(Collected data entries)
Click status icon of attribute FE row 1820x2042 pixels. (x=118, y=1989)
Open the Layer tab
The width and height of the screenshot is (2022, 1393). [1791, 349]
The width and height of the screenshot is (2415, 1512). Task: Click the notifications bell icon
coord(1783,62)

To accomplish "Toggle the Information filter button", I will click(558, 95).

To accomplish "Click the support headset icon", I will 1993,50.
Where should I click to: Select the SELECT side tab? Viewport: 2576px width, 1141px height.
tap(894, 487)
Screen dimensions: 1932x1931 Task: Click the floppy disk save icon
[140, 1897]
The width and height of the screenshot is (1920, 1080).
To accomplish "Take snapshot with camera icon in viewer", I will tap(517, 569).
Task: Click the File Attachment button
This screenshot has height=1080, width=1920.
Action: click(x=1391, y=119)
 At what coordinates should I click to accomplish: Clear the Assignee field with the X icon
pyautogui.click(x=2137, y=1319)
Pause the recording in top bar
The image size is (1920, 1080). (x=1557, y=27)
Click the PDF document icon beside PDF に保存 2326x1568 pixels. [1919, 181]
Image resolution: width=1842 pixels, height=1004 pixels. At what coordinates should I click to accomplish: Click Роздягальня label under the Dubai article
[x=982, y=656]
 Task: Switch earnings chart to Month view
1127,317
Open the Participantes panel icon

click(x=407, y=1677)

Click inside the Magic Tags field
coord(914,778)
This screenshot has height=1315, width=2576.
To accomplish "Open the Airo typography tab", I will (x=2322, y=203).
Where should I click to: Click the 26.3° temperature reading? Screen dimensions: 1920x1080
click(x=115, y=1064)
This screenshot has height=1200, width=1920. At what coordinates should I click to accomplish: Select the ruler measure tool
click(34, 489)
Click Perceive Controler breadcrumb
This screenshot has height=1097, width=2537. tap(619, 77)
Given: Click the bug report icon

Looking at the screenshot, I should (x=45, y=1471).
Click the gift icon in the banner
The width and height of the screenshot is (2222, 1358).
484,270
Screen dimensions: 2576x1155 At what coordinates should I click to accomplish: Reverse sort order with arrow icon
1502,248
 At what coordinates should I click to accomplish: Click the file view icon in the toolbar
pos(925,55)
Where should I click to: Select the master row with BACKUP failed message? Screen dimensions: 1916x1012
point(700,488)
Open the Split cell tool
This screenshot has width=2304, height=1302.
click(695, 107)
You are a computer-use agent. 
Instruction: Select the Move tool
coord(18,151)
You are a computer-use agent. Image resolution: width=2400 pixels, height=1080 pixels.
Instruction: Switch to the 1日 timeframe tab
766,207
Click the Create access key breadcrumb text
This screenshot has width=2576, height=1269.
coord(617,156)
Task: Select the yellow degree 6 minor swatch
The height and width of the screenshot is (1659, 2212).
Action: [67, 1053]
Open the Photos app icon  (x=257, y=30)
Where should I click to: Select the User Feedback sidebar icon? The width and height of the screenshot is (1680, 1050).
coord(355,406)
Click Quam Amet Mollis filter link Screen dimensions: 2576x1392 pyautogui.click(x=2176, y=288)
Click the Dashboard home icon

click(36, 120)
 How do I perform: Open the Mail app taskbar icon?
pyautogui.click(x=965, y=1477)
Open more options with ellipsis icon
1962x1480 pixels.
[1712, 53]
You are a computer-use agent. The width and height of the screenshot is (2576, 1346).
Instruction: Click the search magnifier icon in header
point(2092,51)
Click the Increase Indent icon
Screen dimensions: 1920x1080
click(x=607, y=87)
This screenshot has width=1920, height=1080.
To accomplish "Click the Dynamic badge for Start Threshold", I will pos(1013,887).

• Work to be completed: Nothing but the lines with "button" should be returned, copied from the entries above.

• Answer box:
To accomplish "Toggle the Information filter button", I will click(558, 95).
Task: Click the File Attachment button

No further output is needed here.